Trader Joe’s to Pay $2 Million to Reduce Coolant Leaks, Curb GHG Emissions

supermarket refrigerationGrocery store chain Trader Joe’s has agreed to spend $2 million to reduce coolant leaks from refrigerators at 453 of its stores to settle federal claims that it violated the Clean Air Act. The company will also pay a $500,000 civil penalty under the proposed settlement with the US Department of Justice and the EPA.

The federal agencies allege that Trader Joe’s violated the Clean Air Act by failing to promptly repair leaks of R-22, a hydrochlorofluorocarbon (HCFC) that is an ozone-depleting substance and potent greenhouse gas used as a coolant in refrigerators. The company also failed to keep adequate servicing records of its refrigeration equipment and failed to provide information about its compliance record.

Per the settlement agreement, Trader Joe’s will implement a corporate refrigerant compliance management system to comply with federal stratospheric ozone regulations and to detect and repair leaks through a new quarterly leak monitoring program.
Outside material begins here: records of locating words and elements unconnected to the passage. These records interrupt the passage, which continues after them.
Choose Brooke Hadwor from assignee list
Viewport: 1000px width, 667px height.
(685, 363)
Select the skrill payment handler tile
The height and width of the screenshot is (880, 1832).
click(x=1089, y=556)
The grocery chain has also agreed to achieve and maintain an annual corporate-wide average leak rate of 12.1 percent through 2019, well below the grocery store sector average of 25 percent.

The company must also use non-ozone depleting refrigerants at all new stores and major remodels and at least 15 of these stores must use advanced refrigerants, such as carbon dioxide, that have significantly less global warming potential compared to typical refrigerants.

The settlement is the third in a series of national grocery store refrigerant cases, including cases previously filed against Safeway and Costco. These settlements come as the EPA has proposed several new actions that aim to curb emissions of hydrofluorocarbons (HFCs), potent greenhouse gases used in refrigeration and air conditioning.

Globally, 197 countries are working to amend the international Montreal Protocol agreement to phase out HFCs. The phase-down could begin as early as this year.

Trader Joe’s is the first EPA settlement with requirements to repair leaks of HFCs to further reduce greenhouse gas emissions.